=== Selected passage ===

The Trustees also considered that JPMDS, an affiliate of the Adviser, and JPMIM earn fees from the Funds for providing shareholder and administrative services, respectively. These fees were shown separately in the profitability analysis presented to the Trustees. The Trustees also considered the payments of Rule 12b-1 fees to JPMDS, which also acts as the Funds’ distributor and that these fees are in turn generally paid to financial intermediaries that sell the Funds, including financial intermediaries that are affiliates of the Adviser. The Trustees also considered the fees paid to JPMorgan Chase Bank, N.A. (“JPMCB”) for custody and fund accounting, and other related services.
34
BOARD APPROVAL OF INVESTMENT ADVISORY AGREEMENTS
(Unaudited) (continued)
Economies of Scale
The Trustees considered the extent to which the Funds may benefit from economies of scale. The
Trustees considered that there may not be a direct relationship between economies of scale realized by the Funds and those realized by the Adviser as assets increase. The Trustees considered whether it would be appropriate to add advisory fee breakpoints, but noted that each Fund has implemented fee waivers and contractual expense limitations (“Fee Caps”) which allow each Fund’s shareholders to share potential economies of scale from a Fund’s inception and that the fees remain competitive with peer funds. The Trustees also considered that the Adviser has shared economies of scale by adding or enhancing services to the Funds over time, noting the Adviser’s substantial investments in its business in support of the Funds, including investments in trading systems and technology (including cybersecurity improvements), retention of key talent, additions to analyst and portfolio management teams, and regulatory support enhancements. The Trustees concluded that the current fee structure was reasonable in light of the Fee Caps that the Adviser has in place that serve to limit the overall net expense ratios of each Fund at competitive levels. The Trustees concluded that the Funds’ shareholders received the benefits of potential economies of scale through the Fee Caps and the Adviser’s reinvestment in its operations to serve the Funds and their shareholders.

===

◆ **Exercise instructions**:
(A) In the board approval passage, give the text from "The Trustees also considered that JPMDS, an" up to and including "(Unaudited) (continued)" again, replacing "financial intermediaries" with "selling firms".
(B) According to the board approval passage, why did the Trustees not find it necessary to add advisory fee breakpoints? Answer in one to three sentences.

=== Data lines ===

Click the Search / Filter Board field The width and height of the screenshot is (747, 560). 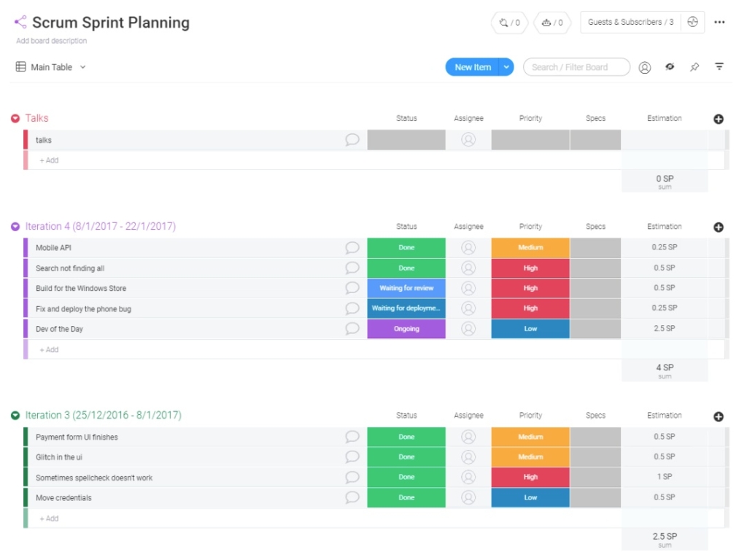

===

◆ **Solutions to the exercise**:
(A)
The Trustees also considered that JPMDS, an affiliate of the Adviser, and JPMIM earn fees from the Funds for providing shareholder and administrative services, respectively. These fees were shown separately in the profitability analysis presented to the Trustees. The Trustees also considered the payments of Rule 12b-1 fees to JPMDS, which also acts as the Funds’ distributor and that these fees are in turn generally paid to selling firms that sell the Funds, including selling firms that are affiliates of the Adviser. The Trustees also considered the fees paid to JPMorgan Chase Bank, N.A. (“JPMCB”) for custody and fund accounting, and other related services.
34
BOARD APPROVAL OF INVESTMENT ADVISORY AGREEMENTS
(Unaudited) (continued)

(B) Each Fund already has fee waivers and contractual expense limitations ("Fee Caps"), which let its shareholders share potential economies of scale from the Fund's inception. The Trustees also noted that the fees remain competitive with peer funds.